NYITCOM’s Arkansas campus held its Class of 2026 White Coat Ceremony on August 11, welcoming 120 new student doctors to Jonesboro. The event was held at the Arkansas State University Fowler Center. Wadsworth, Shane Speights, D.O., site dean of NYITCOM-Arkansas, and Amanda Deel, D.O., associate dean of academic affairs at NYITCOM-Arkansas, addressed the future physicians.

“In a time like no other, the need for talented physicians is great, especially in this region of the nation,” Speights said. “It is for that reason that New York Tech’s College of Osteopathic Medicine has stepped forward to address that need. We’re proud to welcome the next group of talented future physicians.”

WhiteCoatCeremony2022GannonAndLoganDruessel

Gannon Druessel, right, is following in his brother Logan’s footsteps, becoming the second person in his family to attend NYITCOM-Arkansas.

Among those who received their white coat was Gannon Druessel, who was humbled by the experience.

“Tonight means the start of a new path to becoming a physician,” Druessel said. “I’ll be honest, I was nervous right before the ceremony, but after getting the white coat on, it’s actually set in that I’m becoming a doctor. I’m on my way, and that’s really exciting.”

Druessel is the second member of his family to attend NYITCOM-Arkansas. His brother Logan Druessel is a third-year student at the school, and Logan’s positive experience was key in Gannon’s decision to follow his brother’s path.

“I looked at a lot of D.O. schools and with NYITCOM-Arkansas being close to my home and with the great experience my brother has had, it was just a great fit for me,” Gannon Druessel said. “He’s told me how great the faculty is and how hard the professors work to give you a good education and make sure you’re in good hands to become a great doctor.” 

WhiteCoatCeremony2022Stuti Chatterjee

Amanda Deel, D.O., associate dean of academic affairs, coating Student Doctor Stuti Chatterjee, a native of Bryant, Ark., who earned her undergraduate degree at the University of Arkansas-Little Rock before her acceptance to NYITCOM-Arkansas.

Prior to the late 1800s, many physicians wore black, as the practice of medicine was considered a very serious matter.
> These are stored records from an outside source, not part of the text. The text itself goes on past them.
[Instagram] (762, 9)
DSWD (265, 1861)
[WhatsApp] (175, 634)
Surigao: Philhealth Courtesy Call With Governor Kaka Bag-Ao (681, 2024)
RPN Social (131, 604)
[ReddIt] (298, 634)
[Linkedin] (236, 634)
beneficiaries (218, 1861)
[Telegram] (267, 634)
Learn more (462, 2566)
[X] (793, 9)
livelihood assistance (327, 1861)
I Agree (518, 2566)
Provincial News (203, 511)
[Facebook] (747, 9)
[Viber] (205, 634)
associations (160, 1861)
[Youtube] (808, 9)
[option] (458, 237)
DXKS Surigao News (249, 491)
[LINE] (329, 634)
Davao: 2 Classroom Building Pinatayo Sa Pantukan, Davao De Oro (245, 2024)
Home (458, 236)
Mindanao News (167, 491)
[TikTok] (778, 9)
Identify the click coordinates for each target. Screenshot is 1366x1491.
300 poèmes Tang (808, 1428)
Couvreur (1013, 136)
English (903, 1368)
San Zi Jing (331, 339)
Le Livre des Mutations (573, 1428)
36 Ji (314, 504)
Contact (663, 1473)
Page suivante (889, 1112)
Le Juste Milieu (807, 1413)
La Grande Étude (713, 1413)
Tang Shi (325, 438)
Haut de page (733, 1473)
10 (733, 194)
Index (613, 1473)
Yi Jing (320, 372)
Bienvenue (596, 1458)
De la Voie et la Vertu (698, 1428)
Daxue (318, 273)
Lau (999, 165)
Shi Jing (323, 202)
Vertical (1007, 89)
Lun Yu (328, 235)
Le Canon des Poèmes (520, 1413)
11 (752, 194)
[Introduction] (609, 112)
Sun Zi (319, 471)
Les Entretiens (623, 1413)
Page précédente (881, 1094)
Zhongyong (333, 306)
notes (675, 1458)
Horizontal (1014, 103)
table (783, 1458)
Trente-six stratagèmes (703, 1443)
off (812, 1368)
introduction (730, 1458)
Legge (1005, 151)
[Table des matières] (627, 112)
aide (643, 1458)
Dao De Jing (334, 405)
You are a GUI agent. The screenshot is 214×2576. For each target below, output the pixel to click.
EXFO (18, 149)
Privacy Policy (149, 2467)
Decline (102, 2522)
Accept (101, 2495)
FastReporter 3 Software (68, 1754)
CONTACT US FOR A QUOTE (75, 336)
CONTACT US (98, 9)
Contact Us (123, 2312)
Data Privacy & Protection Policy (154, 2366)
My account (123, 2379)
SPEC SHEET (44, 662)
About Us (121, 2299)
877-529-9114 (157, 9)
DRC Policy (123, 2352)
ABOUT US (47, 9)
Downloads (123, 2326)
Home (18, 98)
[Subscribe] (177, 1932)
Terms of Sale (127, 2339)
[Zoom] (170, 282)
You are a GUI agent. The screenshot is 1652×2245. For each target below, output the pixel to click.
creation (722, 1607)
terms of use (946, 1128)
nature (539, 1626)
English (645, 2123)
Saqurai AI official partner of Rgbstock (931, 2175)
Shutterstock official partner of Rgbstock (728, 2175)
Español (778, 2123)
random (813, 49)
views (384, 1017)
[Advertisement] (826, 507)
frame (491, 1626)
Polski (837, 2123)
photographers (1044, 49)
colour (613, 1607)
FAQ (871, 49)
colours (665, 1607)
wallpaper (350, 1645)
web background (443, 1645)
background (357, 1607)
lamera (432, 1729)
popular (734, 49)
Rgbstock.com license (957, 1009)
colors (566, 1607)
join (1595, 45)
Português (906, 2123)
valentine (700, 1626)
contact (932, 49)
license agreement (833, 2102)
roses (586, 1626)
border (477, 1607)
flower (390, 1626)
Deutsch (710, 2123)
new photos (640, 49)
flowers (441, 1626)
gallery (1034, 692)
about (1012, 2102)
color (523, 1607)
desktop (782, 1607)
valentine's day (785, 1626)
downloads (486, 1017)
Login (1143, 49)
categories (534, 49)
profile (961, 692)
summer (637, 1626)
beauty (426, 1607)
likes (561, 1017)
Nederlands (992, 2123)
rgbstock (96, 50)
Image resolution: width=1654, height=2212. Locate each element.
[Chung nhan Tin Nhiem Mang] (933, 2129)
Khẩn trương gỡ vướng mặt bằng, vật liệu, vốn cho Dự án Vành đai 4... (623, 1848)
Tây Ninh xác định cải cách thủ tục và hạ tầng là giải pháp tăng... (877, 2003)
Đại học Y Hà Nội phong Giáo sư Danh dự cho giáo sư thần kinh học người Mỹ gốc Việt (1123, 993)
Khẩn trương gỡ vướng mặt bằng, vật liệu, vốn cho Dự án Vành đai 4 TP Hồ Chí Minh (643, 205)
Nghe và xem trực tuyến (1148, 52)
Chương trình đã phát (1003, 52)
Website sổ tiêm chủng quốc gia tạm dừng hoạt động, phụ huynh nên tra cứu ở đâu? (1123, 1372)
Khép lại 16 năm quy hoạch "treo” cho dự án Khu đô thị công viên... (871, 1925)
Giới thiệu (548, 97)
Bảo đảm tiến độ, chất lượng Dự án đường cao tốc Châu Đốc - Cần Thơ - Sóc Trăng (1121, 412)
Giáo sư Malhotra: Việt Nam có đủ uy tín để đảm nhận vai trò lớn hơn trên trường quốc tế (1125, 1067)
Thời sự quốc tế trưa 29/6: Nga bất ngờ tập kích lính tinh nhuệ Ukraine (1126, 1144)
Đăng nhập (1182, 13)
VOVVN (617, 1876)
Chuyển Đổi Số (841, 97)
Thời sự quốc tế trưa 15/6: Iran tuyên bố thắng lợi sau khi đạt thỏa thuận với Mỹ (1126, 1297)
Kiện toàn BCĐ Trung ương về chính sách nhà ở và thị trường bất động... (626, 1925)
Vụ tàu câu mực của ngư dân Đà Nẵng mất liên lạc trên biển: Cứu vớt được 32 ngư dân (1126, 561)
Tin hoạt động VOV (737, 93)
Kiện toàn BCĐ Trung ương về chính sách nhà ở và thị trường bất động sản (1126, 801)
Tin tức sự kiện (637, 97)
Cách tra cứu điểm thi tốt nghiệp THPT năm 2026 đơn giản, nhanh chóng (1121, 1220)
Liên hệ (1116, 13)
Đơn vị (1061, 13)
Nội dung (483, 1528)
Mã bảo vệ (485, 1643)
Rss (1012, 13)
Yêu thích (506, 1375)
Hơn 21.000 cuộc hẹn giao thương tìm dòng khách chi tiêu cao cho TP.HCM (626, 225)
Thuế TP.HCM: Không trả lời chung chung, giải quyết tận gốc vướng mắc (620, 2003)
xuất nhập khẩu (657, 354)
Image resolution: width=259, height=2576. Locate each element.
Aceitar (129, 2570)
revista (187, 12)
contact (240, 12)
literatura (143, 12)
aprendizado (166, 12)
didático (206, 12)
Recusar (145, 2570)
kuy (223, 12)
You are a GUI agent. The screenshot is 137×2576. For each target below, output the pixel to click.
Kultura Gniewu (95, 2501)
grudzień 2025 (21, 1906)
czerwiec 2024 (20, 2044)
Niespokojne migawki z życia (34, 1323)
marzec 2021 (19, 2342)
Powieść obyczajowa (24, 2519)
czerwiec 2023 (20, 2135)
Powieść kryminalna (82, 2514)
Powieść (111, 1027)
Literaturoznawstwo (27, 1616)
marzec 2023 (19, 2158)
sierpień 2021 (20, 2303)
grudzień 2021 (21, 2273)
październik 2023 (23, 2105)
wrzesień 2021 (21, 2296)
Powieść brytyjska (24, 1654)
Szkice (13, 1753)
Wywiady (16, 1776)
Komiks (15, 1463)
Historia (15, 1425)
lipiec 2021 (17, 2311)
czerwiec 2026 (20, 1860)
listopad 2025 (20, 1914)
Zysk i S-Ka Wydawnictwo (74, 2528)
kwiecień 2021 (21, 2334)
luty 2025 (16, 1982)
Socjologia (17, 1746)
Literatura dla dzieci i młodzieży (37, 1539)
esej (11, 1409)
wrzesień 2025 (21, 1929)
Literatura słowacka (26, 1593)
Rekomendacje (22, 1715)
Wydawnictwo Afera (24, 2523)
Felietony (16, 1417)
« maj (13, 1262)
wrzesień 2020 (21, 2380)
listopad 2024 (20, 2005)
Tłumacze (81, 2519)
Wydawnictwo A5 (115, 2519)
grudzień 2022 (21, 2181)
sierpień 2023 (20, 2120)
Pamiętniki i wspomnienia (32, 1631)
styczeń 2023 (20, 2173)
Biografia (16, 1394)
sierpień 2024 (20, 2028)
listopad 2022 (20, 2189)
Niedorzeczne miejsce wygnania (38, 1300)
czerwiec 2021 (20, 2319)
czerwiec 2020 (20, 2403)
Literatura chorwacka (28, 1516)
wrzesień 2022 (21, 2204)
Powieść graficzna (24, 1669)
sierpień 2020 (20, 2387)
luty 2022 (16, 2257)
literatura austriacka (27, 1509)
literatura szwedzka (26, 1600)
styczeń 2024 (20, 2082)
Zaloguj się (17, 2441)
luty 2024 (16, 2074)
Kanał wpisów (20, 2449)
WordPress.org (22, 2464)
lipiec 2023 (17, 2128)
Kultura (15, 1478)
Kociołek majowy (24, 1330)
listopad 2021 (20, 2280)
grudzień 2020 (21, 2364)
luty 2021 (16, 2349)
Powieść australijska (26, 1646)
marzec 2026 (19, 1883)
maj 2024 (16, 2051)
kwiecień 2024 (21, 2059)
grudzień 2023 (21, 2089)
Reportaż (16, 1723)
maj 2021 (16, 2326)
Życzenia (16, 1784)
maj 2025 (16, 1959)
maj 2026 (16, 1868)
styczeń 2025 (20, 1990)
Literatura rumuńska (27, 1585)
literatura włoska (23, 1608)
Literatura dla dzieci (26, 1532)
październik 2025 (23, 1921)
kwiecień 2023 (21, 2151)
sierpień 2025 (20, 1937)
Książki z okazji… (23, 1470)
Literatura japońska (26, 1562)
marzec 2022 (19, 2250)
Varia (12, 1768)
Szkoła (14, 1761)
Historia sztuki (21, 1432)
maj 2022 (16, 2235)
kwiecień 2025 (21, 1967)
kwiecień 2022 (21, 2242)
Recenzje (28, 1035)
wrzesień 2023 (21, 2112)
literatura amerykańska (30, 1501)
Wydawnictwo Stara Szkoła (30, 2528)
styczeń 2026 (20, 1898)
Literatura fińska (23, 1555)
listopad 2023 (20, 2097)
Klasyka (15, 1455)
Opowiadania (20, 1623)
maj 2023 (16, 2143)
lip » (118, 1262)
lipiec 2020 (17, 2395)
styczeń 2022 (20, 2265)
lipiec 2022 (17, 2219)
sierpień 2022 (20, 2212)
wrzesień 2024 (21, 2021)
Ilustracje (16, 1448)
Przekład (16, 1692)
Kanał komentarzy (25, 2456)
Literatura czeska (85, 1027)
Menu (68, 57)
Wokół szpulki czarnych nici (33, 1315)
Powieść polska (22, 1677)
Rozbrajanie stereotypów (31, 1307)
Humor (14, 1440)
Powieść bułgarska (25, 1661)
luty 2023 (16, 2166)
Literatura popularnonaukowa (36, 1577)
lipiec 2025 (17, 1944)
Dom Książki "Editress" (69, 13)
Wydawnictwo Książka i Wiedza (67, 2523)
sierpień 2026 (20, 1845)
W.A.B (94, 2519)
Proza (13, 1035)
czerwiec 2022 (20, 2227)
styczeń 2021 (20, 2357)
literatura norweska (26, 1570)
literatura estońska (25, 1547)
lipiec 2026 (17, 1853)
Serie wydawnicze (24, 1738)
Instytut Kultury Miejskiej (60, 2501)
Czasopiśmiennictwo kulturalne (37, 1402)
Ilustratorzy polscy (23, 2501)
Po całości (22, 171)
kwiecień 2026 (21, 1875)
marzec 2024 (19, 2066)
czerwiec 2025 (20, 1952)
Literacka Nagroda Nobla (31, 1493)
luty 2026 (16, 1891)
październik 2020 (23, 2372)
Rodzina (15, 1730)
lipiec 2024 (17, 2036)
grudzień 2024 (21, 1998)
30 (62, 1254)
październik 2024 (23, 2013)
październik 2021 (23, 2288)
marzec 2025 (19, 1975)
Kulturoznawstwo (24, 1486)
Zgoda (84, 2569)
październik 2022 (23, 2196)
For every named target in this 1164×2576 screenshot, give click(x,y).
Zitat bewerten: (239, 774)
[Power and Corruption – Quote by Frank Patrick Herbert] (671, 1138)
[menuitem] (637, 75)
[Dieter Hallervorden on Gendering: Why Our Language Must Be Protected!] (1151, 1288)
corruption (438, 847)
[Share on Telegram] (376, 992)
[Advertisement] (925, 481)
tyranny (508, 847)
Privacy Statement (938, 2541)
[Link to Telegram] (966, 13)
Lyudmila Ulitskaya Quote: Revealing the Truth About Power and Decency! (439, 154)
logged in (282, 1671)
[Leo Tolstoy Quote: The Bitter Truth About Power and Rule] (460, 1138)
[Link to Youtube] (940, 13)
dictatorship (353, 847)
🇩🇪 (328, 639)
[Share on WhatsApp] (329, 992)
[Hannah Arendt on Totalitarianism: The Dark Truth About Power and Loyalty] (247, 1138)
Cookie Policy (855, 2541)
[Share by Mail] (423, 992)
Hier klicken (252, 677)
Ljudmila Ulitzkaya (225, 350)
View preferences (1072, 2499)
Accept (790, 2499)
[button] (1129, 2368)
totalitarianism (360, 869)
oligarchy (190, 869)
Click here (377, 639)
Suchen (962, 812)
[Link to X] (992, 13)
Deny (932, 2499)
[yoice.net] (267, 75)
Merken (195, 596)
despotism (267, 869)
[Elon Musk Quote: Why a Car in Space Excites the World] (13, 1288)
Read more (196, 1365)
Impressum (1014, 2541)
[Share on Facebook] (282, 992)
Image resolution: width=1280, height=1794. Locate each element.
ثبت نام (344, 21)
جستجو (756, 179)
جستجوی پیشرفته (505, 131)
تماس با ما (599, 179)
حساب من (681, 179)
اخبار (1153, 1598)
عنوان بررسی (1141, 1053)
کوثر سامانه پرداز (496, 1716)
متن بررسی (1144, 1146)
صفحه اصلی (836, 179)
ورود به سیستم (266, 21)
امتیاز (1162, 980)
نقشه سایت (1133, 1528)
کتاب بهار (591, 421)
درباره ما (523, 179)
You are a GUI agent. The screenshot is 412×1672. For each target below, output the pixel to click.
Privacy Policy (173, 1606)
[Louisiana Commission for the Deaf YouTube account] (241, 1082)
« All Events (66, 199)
In fact, seeking medical advice was often viewed as a precursor to death. However, at the beginning of the 20th century, as medicine came to be viewed as a more scientific profession, the “pureness” of science was soon reflected in the white coats worn by physicians, many of whom sought to distinguish themselves from those who did not practice evidence-based medicine. Since that time, the coat has come to symbolize cleanliness, trust, and healing and serves as a reminder for physicians to embody the empathy and service they have pledged to their patients.